» Task directions
Reproduce the Alzheimer's disease spatial transcriptomics abstract below word for word, from the journal name through the place and duration of study.

» Source passage
--

Journal of Advances in Medicine and Medical Research

Background: Alzheimer’s disease is a progressive neurodegenerative disorder characterized by complex spatial and molecular alterations, necessitating advanced spatial transcriptomic approaches to better understand disease progression across Braak stages.

Aims: The study aims to examine how spatial organization of gene expression and cell-type relationships changes across Alzheimer’s disease (AD) progression using the SEA-AD MERFISH spatial transcriptomics dataset.

Study Design: Secondary computational discovery study using publicly available human brain spatial transcriptomics data.

Place and Duration of Study: Biomedical Sciences Division, STEM Science Center, Englewood Cliffs, NJ, USA; analysis of the publicly released SEA-AD dataset was conducted using archived data.

--

» Provided records
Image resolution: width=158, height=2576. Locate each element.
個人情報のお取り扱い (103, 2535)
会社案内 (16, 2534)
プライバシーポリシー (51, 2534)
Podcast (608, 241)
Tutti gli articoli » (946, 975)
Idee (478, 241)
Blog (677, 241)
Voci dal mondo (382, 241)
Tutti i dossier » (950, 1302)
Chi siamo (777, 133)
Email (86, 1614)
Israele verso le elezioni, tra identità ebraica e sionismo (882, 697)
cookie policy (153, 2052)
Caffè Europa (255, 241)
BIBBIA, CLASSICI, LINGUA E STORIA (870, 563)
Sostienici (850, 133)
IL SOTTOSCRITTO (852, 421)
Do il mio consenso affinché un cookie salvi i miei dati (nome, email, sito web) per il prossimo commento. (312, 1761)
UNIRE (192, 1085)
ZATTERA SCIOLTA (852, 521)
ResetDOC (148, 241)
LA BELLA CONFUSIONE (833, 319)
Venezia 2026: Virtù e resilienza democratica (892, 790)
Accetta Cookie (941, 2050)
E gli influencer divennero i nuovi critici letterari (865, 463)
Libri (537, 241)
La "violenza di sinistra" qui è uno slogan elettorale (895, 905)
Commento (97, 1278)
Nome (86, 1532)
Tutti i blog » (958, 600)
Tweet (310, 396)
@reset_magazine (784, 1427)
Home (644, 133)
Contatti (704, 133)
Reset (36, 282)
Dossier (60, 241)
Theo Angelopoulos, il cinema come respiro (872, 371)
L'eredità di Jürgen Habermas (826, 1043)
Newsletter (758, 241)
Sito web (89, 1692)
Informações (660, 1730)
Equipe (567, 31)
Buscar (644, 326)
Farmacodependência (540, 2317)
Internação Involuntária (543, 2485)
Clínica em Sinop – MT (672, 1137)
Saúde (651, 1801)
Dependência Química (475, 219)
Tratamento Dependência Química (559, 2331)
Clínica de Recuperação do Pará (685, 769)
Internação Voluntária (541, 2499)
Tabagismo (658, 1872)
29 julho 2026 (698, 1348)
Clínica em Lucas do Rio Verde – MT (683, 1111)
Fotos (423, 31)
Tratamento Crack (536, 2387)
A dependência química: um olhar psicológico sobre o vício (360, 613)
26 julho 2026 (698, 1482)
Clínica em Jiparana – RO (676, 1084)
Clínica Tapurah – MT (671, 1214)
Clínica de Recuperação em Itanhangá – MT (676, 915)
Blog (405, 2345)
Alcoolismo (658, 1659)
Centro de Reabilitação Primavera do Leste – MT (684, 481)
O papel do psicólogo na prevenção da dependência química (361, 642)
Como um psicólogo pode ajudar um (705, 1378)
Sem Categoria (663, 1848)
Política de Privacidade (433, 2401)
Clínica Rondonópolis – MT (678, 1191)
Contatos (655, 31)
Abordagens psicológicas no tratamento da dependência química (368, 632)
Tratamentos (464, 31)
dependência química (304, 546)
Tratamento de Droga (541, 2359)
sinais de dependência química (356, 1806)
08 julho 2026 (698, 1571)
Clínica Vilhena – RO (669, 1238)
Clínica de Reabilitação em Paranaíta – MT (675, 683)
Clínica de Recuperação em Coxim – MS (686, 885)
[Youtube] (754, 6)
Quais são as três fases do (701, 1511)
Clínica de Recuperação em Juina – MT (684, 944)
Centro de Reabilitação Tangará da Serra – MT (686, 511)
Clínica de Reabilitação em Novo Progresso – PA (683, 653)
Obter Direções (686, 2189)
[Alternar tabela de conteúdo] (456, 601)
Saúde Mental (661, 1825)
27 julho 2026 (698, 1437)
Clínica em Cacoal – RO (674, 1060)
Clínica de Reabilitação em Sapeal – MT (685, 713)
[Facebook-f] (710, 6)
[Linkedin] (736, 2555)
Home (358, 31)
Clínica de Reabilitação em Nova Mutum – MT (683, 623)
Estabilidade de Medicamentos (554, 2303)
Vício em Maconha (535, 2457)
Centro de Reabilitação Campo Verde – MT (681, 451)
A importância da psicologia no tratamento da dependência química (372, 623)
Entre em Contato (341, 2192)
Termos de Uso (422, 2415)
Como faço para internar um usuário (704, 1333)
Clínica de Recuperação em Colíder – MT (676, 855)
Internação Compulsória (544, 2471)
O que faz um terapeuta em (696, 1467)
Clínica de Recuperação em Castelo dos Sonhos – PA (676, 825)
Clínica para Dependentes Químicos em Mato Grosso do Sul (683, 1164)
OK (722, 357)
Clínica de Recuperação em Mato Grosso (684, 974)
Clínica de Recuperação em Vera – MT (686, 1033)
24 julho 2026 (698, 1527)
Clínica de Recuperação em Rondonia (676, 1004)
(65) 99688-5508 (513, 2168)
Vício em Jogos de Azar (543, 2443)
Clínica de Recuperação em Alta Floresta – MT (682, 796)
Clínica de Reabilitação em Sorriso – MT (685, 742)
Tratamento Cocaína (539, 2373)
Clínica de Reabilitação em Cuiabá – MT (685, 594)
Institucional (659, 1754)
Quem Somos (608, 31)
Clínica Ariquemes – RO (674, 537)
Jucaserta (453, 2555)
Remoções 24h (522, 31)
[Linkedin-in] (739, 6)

--

» Your solution
Journal of Advances in Medicine and Medical Research

Background: Alzheimer’s disease is a progressive neurodegenerative disorder characterized by complex spatial and molecular alterations, necessitating advanced spatial transcriptomic approaches to better understand disease progression across Braak stages.

Aims: The study aims to examine how spatial organization of gene expression and cell-type relationships changes across Alzheimer’s disease (AD) progression using the SEA-AD MERFISH spatial transcriptomics dataset.

Study Design: Secondary computational discovery study using publicly available human brain spatial transcriptomics data.

Place and Duration of Study: Biomedical Sciences Division, STEM Science Center, Englewood Cliffs, NJ, USA; analysis of the publicly released SEA-AD dataset was conducted using archived data.